Exercise instructions:
**1)** Answer these questions using the post on Tori Amos:
(a) What date appears at the top of the post?
(b) What kind of song does the post say 'Me and a Gun' was?
(c) Under what title was the single ultimately re-released?
**2)** Copy the post on Tori Amos, beginning at the words "Sunday, 17 May" and stopping after "song about rape.", but replace "stunning" with "striking".

Passage shown:

Sunday, 17 May 2009

Silent all these years - Tori Amos

Listening to Tori Amos these days you can't help but wonder what happened to the magic of her earlier work. It seems to have completely disappeared. But it would be difficult to keep performing on that level: 'Silent all these years', coupled with 'Me and a Gun' was a stunning debut. The latter, originally presented as the A-side of the single, was an acapella song about rape.

Tori herself commented: 'In the song I say it was 'Me and a Gun' but it wasn't a gun. It was a knife he had. And the idea was to take me to his friends and cut me up, and he kept telling me that, for hours. And if he hadn't needed more drugs I would have been just one more news report, where you see the parents grieving for their daughter. And I was singing hymns, as I say in the song, because he told me to. I sang to stay alive. Yet I survived that torture, which left me urinating all over myself and left me paralysed for years. That's what that night was all about, mutilation, more than violation through sex.'

'Silent all these years' was a more accessible song, and so radio stations began to play that instead. Ultimately the single was re-released with nearly identical packaging but retitled as 'Silent all these years'.

Source material:
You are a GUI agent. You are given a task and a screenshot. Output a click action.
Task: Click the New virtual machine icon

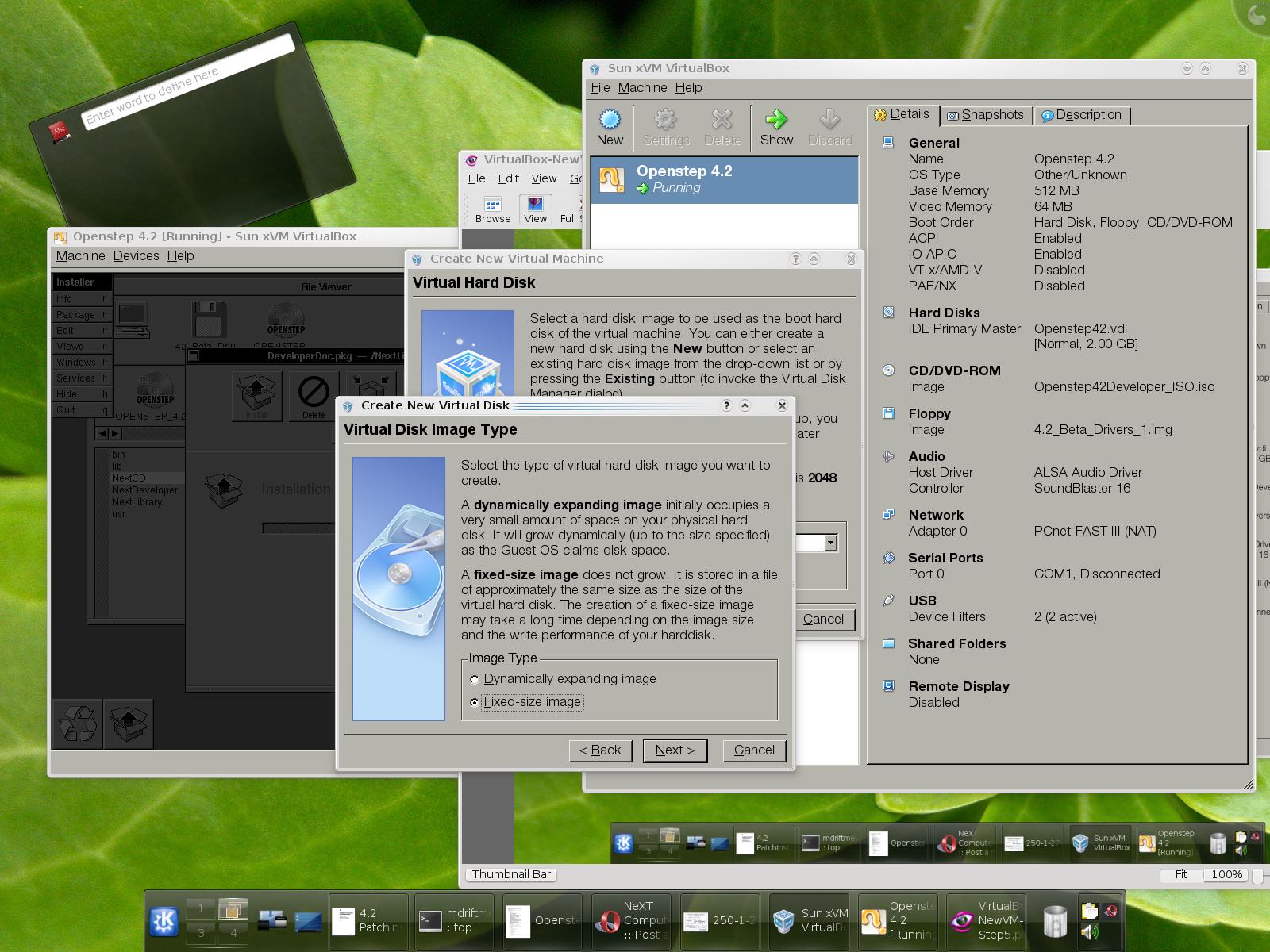(x=610, y=125)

Task results:
**1)**
(a) Sunday, 17 May 2009
(b) An acapella song about rape
(c) 'Silent all these years'

**2)**
Sunday, 17 May 2009

Silent all these years - Tori Amos

Listening to Tori Amos these days you can't help but wonder what happened to the magic of her earlier work. It seems to have completely disappeared. But it would be difficult to keep performing on that level: 'Silent all these years', coupled with 'Me and a Gun' was a striking debut. The latter, originally presented as the A-side of the single, was an acapella song about rape.